Celebrating Knitting Traditions

A note from Kathleen: One of the things I like most about knitting is sharing the experience with others—those who came before us and, hopefully, those who will follow! Our new special publication, Knitting Traditions, offers projects and inspiration that links all of us present-day knitters to those knitters of the past, knitters who knitted for joy and necessity, learning new techniques from each other and from their mothers and grandmothers (and fathers and grandfathers!). Those knitters didn't have the internet or even a local yarn shop, but they loved the craft just as much as we all do, and they shared tips and tricks with each other just as we do now.

Knitting Traditions will bring you closer to knitters of yesterday while offering you skills to take your knitting to tomorrow and beyond. For example, there's an article about knitting socks two at a time, one inside the other. Why yes, you did hear me right—One. Inside. The. Other!

Now here's editor Jeane Hutchins to introduce you to this extra-special magazine.

Keeping Traditions Alive

More and more people are picking up needles and yarn or thread and beginning their own knitting journeys. That's why I'm totally jazzed to have this opportunity to tell you about Knitting Traditions, a 148-page special magazine publication from PieceWork.

Item coordinate data
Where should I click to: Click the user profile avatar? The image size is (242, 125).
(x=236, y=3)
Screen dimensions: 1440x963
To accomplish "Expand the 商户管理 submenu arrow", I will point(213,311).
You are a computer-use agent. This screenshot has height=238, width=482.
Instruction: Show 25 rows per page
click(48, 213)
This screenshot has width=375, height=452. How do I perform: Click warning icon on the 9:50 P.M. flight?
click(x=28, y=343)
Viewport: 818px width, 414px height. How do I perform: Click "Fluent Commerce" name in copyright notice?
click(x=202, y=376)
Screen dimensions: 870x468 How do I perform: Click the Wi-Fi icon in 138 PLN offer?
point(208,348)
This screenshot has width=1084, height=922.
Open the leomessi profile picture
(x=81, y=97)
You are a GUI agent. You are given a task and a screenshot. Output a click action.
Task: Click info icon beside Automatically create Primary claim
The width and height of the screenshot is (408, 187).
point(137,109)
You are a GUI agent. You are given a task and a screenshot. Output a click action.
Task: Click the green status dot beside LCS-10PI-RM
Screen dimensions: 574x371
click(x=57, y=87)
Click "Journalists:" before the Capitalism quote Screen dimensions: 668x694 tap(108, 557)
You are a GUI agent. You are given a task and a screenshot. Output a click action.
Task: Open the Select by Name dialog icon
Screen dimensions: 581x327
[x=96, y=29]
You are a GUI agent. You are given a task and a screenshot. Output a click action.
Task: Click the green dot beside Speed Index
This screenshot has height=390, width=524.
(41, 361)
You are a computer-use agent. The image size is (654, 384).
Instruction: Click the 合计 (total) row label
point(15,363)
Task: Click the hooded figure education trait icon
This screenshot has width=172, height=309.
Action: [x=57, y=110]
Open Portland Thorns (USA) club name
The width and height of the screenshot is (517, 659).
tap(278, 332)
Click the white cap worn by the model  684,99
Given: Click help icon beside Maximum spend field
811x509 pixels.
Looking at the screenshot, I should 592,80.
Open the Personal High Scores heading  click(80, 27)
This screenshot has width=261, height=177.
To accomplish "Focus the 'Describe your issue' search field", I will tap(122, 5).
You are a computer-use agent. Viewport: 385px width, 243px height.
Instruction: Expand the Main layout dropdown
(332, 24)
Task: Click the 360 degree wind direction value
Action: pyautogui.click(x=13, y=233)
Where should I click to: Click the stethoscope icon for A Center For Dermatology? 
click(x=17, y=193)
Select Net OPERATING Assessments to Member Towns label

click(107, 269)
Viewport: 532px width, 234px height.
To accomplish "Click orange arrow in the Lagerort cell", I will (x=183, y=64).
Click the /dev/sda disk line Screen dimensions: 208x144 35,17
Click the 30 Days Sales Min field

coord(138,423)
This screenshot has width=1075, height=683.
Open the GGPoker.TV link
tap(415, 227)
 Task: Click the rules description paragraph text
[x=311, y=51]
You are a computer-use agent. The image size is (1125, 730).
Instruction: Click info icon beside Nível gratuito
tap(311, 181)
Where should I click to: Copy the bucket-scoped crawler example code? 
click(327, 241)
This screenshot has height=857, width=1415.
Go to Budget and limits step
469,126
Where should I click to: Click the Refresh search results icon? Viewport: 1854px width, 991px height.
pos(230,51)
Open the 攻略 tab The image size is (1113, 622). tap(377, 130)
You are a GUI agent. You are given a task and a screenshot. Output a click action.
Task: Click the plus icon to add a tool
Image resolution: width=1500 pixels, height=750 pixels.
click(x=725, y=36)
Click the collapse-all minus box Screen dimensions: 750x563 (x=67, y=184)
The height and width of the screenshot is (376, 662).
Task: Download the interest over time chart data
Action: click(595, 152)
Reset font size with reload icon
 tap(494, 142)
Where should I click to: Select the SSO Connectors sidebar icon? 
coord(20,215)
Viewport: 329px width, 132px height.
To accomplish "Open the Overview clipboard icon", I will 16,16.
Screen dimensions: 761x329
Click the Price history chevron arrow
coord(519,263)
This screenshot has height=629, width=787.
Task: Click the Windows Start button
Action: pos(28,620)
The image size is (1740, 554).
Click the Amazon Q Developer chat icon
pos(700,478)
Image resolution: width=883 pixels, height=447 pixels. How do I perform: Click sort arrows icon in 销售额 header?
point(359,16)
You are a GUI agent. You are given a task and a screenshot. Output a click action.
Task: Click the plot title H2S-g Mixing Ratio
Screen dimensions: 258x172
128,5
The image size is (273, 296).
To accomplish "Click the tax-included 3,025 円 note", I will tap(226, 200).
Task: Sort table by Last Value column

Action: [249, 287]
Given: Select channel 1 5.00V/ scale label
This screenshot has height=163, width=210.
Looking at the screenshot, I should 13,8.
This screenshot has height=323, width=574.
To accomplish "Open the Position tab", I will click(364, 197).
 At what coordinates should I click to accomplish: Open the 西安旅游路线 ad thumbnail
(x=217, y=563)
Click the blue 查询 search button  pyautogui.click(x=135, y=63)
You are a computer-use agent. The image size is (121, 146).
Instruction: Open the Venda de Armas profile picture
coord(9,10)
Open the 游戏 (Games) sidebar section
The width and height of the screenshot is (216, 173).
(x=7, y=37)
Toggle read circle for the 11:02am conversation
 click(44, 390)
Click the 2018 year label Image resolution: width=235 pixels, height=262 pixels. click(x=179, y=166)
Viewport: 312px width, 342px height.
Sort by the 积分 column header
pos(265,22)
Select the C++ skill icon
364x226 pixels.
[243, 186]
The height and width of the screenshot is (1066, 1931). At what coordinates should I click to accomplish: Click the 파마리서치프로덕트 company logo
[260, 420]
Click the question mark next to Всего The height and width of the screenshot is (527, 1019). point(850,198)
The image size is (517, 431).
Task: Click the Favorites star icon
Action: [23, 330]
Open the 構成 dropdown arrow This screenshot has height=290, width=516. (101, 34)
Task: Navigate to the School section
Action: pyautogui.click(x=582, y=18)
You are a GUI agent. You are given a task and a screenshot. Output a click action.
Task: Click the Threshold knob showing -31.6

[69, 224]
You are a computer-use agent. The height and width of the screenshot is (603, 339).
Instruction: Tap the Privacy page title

**Exercise objective**
Please write out the whole Knitting Traditions page word for word.

**Solved problem**
Celebrating Knitting Traditions

A note from Kathleen: One of the things I like most about knitting is sharing the experience with others—those who came before us and, hopefully, those who will follow! Our new special publication, Knitting Traditions, offers projects and inspiration that links all of us present-day knitters to those knitters of the past, knitters who knitted for joy and necessity, learning new techniques from each other and from their mothers and grandmothers (and fathers and grandfathers!). Those knitters didn't have the internet or even a local yarn shop, but they loved the craft just as much as we all do, and they shared tips and tricks with each other just as we do now.

Knitting Traditions will bring you closer to knitters of yesterday while offering you skills to take your knitting to tomorrow and beyond. For example, there's an article about knitting socks two at a time, one inside the other. Why yes, you did hear me right—One. Inside. The. Other!

Now here's editor Jeane Hutchins to introduce you to this extra-special magazine.

Keeping Traditions Alive

More and more people are picking up needles and yarn or thread and beginning their own knitting journeys. That's why I'm totally jazzed to have this opportunity to tell you about Knitting Traditions, a 148-page special magazine publication from PieceWork.